Originally posted on the Vacaville Reporter: In 1975 Linda Locke worked in the Contra Costa County Social Service Department. When she was not able to sign a client up for food stamps because of missing paperwork, she would refer the person to the food room in a local faith community. Volunteers in those food rooms would provide the person in need with a three-day package of food to get by. Linda soon discovered that the food room inventory would run short before the end of the month. Being a resourceful type, Linda worked with her department, faith communities, food donors and obtained the loan of a trailer from Safeway. Using county trucks and two desks in a county office, the Food Bank of Contra Costa and Solano was born. Little did I suspect when I began working for the organization in March of 1976 that I would be writing an article today that celebrates the 40th anniversary of an incredible idea.
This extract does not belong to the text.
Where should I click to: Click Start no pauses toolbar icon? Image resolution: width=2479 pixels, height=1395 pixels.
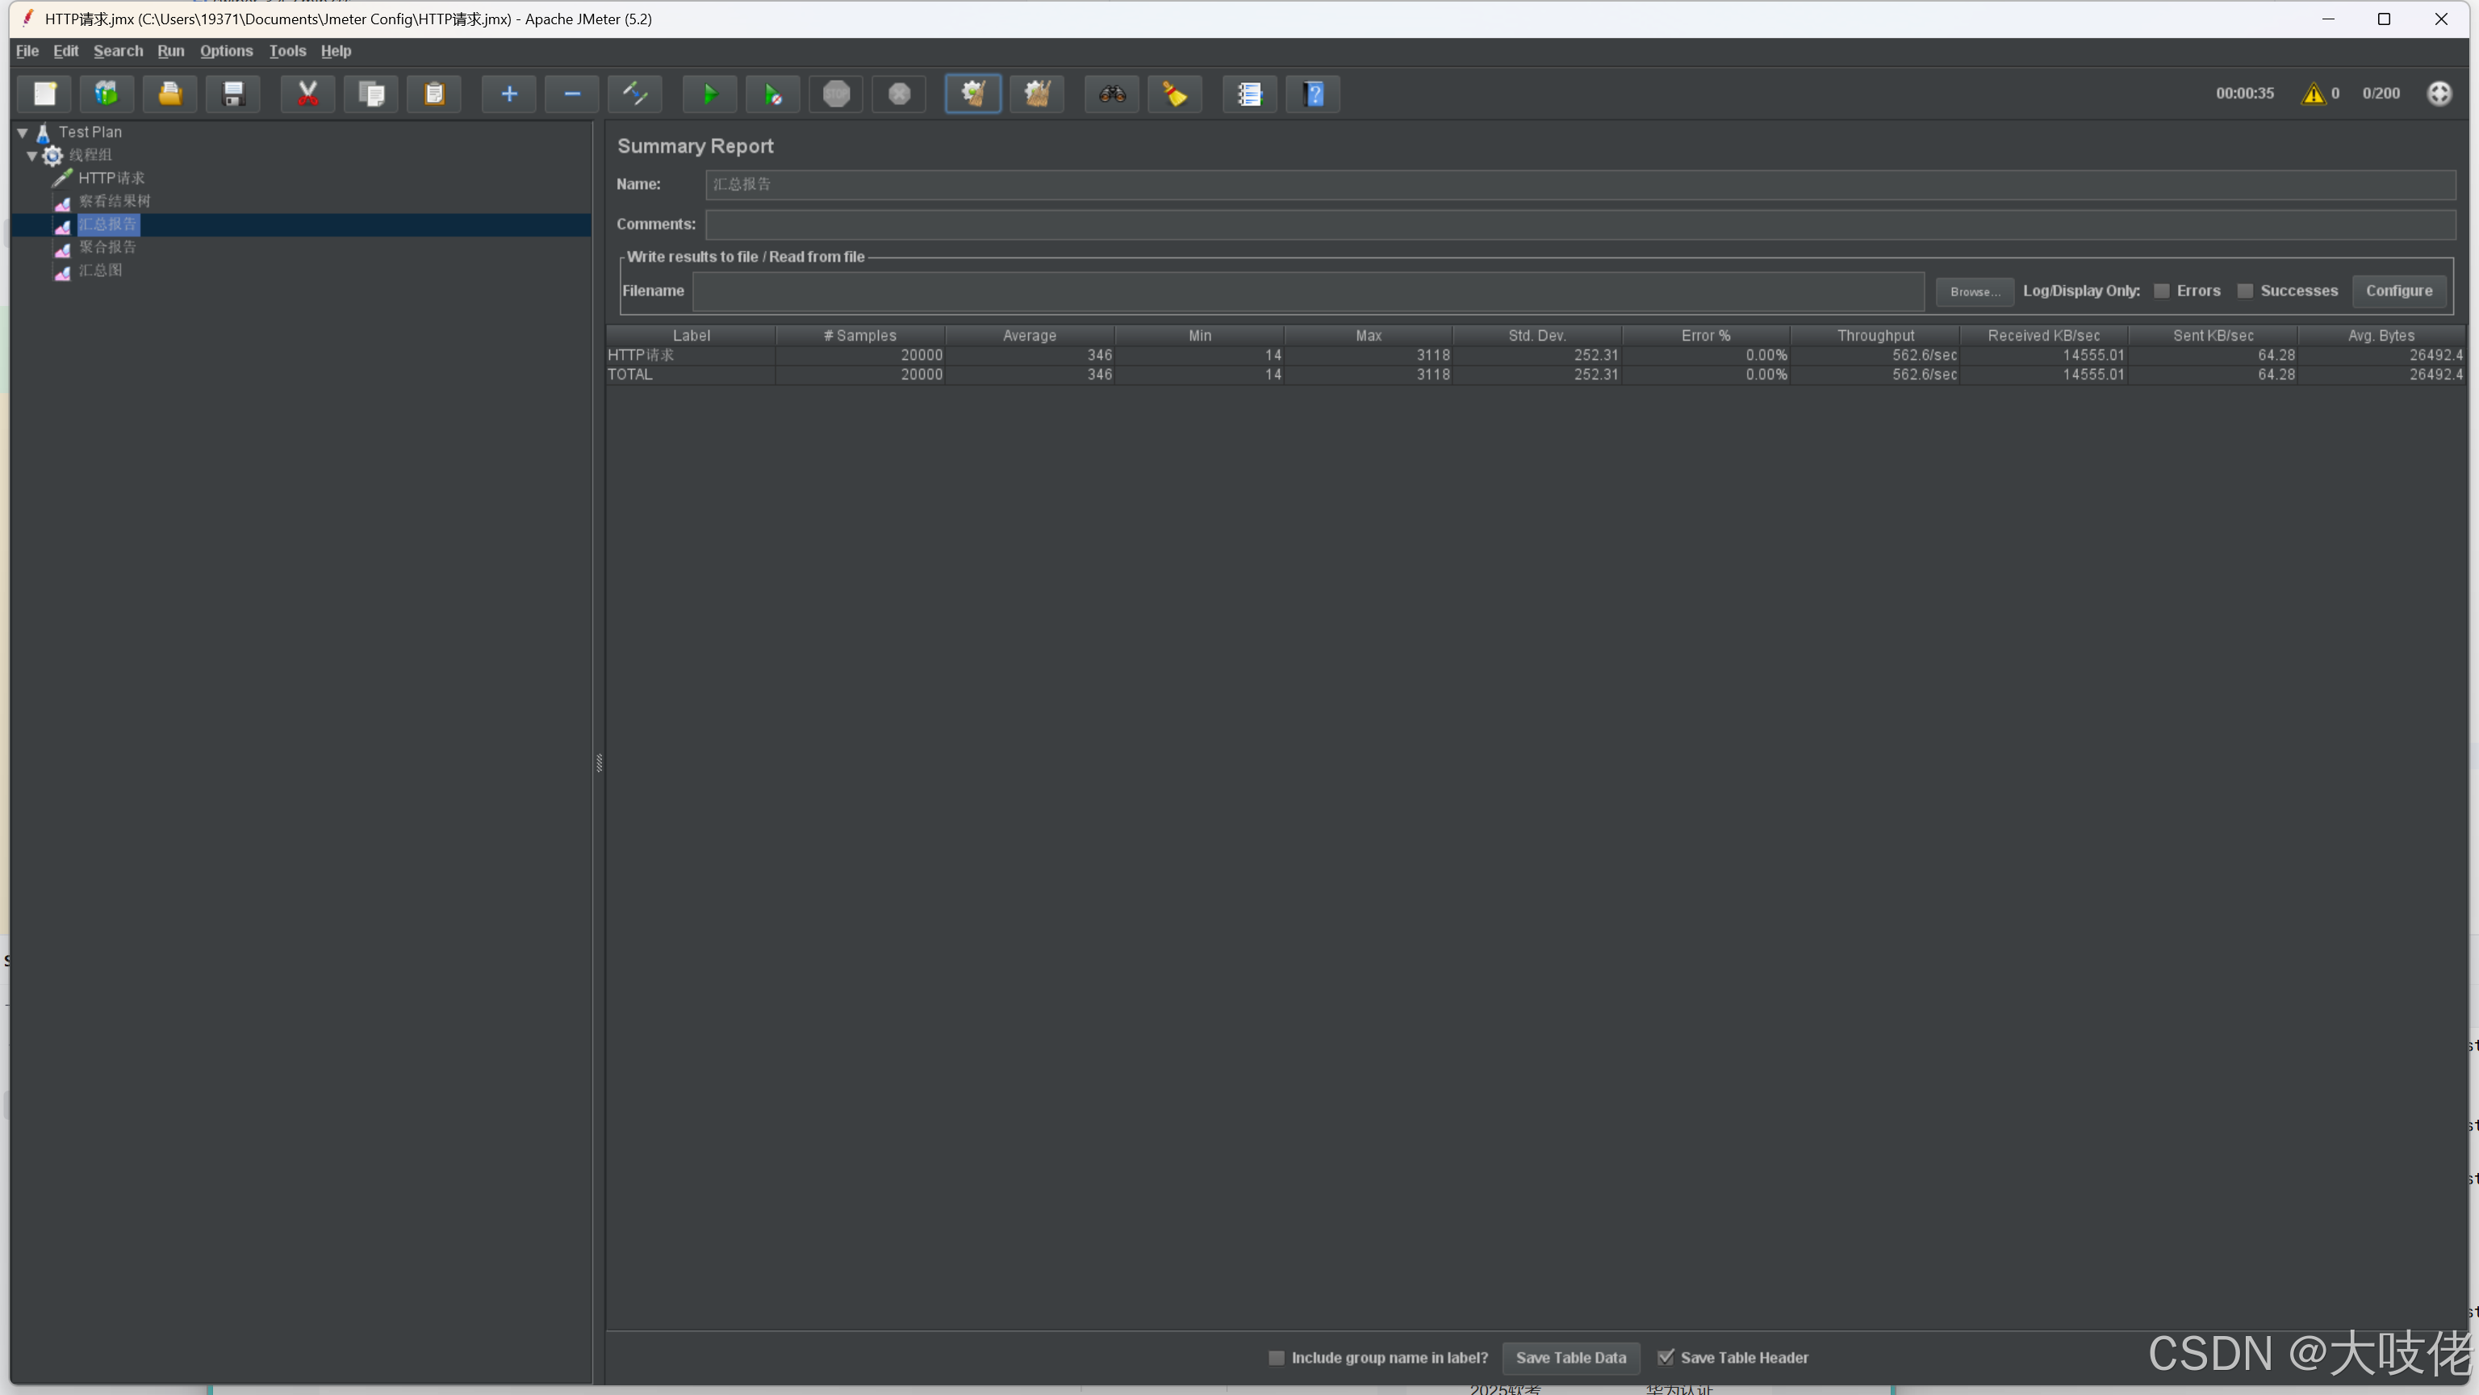(x=772, y=93)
Beginning with the storage trailer and two staff members (I was the truck driver) we distributed just over 30,000 pounds of food to the food pantries in our first year. I would not have believed that forty years later we would have seventy people on our staff, 88,000 hours of volunteer time and would distribute twenty-million pounds of food in our community each year. I would not have guessed that half the food we give out would go through direct service programs, where we bring food to church parking lots or health clinics. Serving Contra Costa and Solano Counties, we provide food to a large geographic area. We continue to improve the service we provide to nearly two-hundred nonprofit agencies. It is essential for us to make the food we provide easily accessible to the people in need. With half of the food we distribute being fresh fruit and vegetables, it’s critical that we distribute the perishable produce in a quick and efficient manner so individuals can benefit from the added nutrition.
The first fundraising effort we made was applying for a grant from the Presbyterian Church to buy food for the pantries we served. Today we continue raising money so we can provide food, including fresh produce, to the people we serve. Through the generous support of many significant donors, we have a matching fund up to $100,000 for those who make a donation to honor and acknowledge our forty years of nourishing our community. It is a different world than it was forty years ago, but hunger is still part of our community and people need food every day. These financial contributions to honor our forty years of service will help our neighbors in need.